• [TASK DETAILS]: Each line of the data should be transcribed exactly as given.

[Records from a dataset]

BEGIN

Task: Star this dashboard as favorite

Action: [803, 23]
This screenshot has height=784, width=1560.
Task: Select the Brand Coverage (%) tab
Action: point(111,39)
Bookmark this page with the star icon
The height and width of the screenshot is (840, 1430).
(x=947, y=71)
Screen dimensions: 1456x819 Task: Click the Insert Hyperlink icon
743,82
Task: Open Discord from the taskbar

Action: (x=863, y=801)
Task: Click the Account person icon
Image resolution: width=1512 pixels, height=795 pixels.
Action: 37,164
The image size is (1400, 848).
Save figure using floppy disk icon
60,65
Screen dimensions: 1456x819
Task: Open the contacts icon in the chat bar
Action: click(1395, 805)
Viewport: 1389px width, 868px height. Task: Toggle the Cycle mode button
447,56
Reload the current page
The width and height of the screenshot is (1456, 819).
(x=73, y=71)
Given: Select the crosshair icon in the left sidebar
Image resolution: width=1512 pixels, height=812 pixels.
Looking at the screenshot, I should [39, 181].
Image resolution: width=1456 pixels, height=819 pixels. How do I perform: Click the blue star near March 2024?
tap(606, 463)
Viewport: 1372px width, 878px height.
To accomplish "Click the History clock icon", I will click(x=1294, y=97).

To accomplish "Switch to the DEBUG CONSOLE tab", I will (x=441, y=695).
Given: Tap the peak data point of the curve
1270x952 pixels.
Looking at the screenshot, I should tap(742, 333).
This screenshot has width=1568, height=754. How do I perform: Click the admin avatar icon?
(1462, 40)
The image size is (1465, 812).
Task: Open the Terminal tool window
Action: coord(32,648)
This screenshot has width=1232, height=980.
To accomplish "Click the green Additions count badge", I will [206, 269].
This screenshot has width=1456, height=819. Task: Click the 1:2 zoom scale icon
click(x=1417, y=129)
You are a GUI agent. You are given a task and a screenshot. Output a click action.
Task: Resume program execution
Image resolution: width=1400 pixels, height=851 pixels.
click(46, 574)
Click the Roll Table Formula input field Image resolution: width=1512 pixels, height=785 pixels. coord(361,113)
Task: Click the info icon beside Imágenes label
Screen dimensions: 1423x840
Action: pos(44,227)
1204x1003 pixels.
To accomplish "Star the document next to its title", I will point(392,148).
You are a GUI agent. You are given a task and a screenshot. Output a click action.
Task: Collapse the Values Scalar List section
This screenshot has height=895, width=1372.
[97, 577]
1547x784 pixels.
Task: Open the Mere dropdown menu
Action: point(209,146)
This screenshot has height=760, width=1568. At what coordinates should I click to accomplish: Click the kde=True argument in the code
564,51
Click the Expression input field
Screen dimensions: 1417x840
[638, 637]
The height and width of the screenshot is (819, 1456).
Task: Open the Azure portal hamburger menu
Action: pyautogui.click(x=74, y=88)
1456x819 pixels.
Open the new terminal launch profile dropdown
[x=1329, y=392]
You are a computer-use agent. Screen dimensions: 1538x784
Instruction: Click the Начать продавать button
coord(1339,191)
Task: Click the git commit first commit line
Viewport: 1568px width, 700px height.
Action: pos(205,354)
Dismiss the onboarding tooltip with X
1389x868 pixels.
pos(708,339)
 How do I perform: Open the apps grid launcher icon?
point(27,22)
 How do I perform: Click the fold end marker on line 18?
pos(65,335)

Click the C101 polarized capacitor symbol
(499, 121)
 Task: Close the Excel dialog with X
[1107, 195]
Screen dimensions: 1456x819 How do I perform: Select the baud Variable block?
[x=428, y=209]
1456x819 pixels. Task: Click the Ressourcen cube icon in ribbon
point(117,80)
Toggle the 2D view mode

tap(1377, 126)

END

• [RESPONSE BELOW]:
Task: Star this dashboard as favorite

Action: [803, 23]
This screenshot has height=784, width=1560.
Task: Select the Brand Coverage (%) tab
Action: point(111,39)
Bookmark this page with the star icon
The height and width of the screenshot is (840, 1430).
(x=947, y=71)
Screen dimensions: 1456x819 Task: Click the Insert Hyperlink icon
743,82
Task: Open Discord from the taskbar

Action: (x=863, y=801)
Task: Click the Account person icon
Image resolution: width=1512 pixels, height=795 pixels.
Action: 37,164
The image size is (1400, 848).
Save figure using floppy disk icon
60,65
Screen dimensions: 1456x819
Task: Open the contacts icon in the chat bar
Action: click(1395, 805)
Viewport: 1389px width, 868px height. Task: Toggle the Cycle mode button
447,56
Reload the current page
The width and height of the screenshot is (1456, 819).
(x=73, y=71)
Given: Select the crosshair icon in the left sidebar
Image resolution: width=1512 pixels, height=812 pixels.
Looking at the screenshot, I should [39, 181].
Image resolution: width=1456 pixels, height=819 pixels. How do I perform: Click the blue star near March 2024?
tap(606, 463)
Viewport: 1372px width, 878px height.
To accomplish "Click the History clock icon", I will click(x=1294, y=97).

To accomplish "Switch to the DEBUG CONSOLE tab", I will (x=441, y=695).
Given: Tap the peak data point of the curve
1270x952 pixels.
Looking at the screenshot, I should tap(742, 333).
This screenshot has width=1568, height=754. How do I perform: Click the admin avatar icon?
(1462, 40)
The image size is (1465, 812).
Task: Open the Terminal tool window
Action: coord(32,648)
This screenshot has width=1232, height=980.
To accomplish "Click the green Additions count badge", I will [206, 269].
This screenshot has width=1456, height=819. Task: Click the 1:2 zoom scale icon
click(x=1417, y=129)
You are a GUI agent. You are given a task and a screenshot. Output a click action.
Task: Resume program execution
Image resolution: width=1400 pixels, height=851 pixels.
click(46, 574)
Click the Roll Table Formula input field Image resolution: width=1512 pixels, height=785 pixels. coord(361,113)
Task: Click the info icon beside Imágenes label
Screen dimensions: 1423x840
Action: pos(44,227)
1204x1003 pixels.
To accomplish "Star the document next to its title", I will point(392,148).
You are a GUI agent. You are given a task and a screenshot. Output a click action.
Task: Collapse the Values Scalar List section
This screenshot has height=895, width=1372.
[97, 577]
1547x784 pixels.
Task: Open the Mere dropdown menu
Action: point(209,146)
This screenshot has height=760, width=1568. At what coordinates should I click to accomplish: Click the kde=True argument in the code
564,51
Click the Expression input field
Screen dimensions: 1417x840
[638, 637]
The height and width of the screenshot is (819, 1456).
Task: Open the Azure portal hamburger menu
Action: pyautogui.click(x=74, y=88)
1456x819 pixels.
Open the new terminal launch profile dropdown
[x=1329, y=392]
You are a computer-use agent. Screen dimensions: 1538x784
Instruction: Click the Начать продавать button
coord(1339,191)
Task: Click the git commit first commit line
Viewport: 1568px width, 700px height.
Action: pos(205,354)
Dismiss the onboarding tooltip with X
1389x868 pixels.
pos(708,339)
 How do I perform: Open the apps grid launcher icon?
point(27,22)
 How do I perform: Click the fold end marker on line 18?
pos(65,335)

Click the C101 polarized capacitor symbol
(499, 121)
 Task: Close the Excel dialog with X
[1107, 195]
Screen dimensions: 1456x819 How do I perform: Select the baud Variable block?
[x=428, y=209]
1456x819 pixels. Task: Click the Ressourcen cube icon in ribbon
point(117,80)
Toggle the 2D view mode

tap(1377, 126)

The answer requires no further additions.